I read the article from which this quote came and was in awe of these women yoga nude.

I've been pole dancing for over 4 months now and while I still blush profusely when I talk about it, I absolutely love it. No therapist in the world could help me feel as confident, empowered, as sexy as I do after an hour class. I crave those feelings and truly notice a difference in my outlook when I am unable to attend class.

I believe that everyone needs to find a way to get in touch with or recharge her (or his) innate sexualness. For all humans are inherently sexual beings. And that should be okay.

Alterations expected

So, the last I left you, I had just been given a mealplan by Jennifer, my nutritionist. That was over a month ago.

In that time, I did follow the mealplan exactly for about 3 weeks - excited about being given permission to lose weight in a healthy way. But then I couldn't take the feeling of deprivation anymore, the obsession with the numbers of the scale, and I binged.

I talked to Jennifer about it at my last appointment (two weeks ago.) And we realigned our goals. We agreed that I didn't need to lose weight. That the point of all this was (is) to balance out my eating to ensure that I was getting all the nutrients I need to live.

At that appointment, we talked about serving sizes and portions. She gave me rubber food to illustrate how much is a serving of pasta and that I should have about 2 or 3 servings at a meal. We discussed eating out - how most restaurants serve one 10 or 12 servings. She suggested that I eat half of a lunch platter and a quarter (or so) of a dinner platter (when eating out.) She reminded me that half of a meal should be veggies, a quarter lean meat, and the last quarter a complex carb.
We also figured that my cravings and binges are probably stemming from the lack of fat in my diet. So recommended that I start taking fish oil pills to give me the healthy fatty acids that olive oil and salmon would give (two foods that I'm not fond of.)

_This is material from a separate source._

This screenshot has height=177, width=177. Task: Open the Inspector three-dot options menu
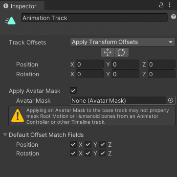click(x=170, y=5)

But I still have questions. Some are admittedly neurotic (like what is the serving size of a sweet potato or white potato?) Some are at a higher-level (ie. how do I get more fat in my diet when fats frighten me?)

And that's okay.

This is a learning process. I was never taught to listen, let alone trust, my body to tell me what it needs nutritionally. So I have a lot of reprogramming to do.

So I try to remain calm (by using my alternative coping mechanisms of breathing deeply, stretching, talking, walking, writing, etc.) And I try to eat thoughtfully.

Have I been successful? Not all the time. I have succombed to mini-binges often these past two weeks.
Am I a failure? Absolutely not.
Each time I stumble, I learn something new. These mini-binges probably mean that I'm still not getting enough fat in my diet. So I make adjustments - minor ones until I meet with Jennifer again on Tuesday. I refuse to choose to chuck everything, no matter how much my eating disorder is tempting me to return to it.

I am worth the effort.

Wednesday, May 23, 2007

Prying out of ruts

I haven't been online much lately. The weather where I am has turned absolutely gorgeous - sunny and warm - that I've been enjoying some much loved time with my family.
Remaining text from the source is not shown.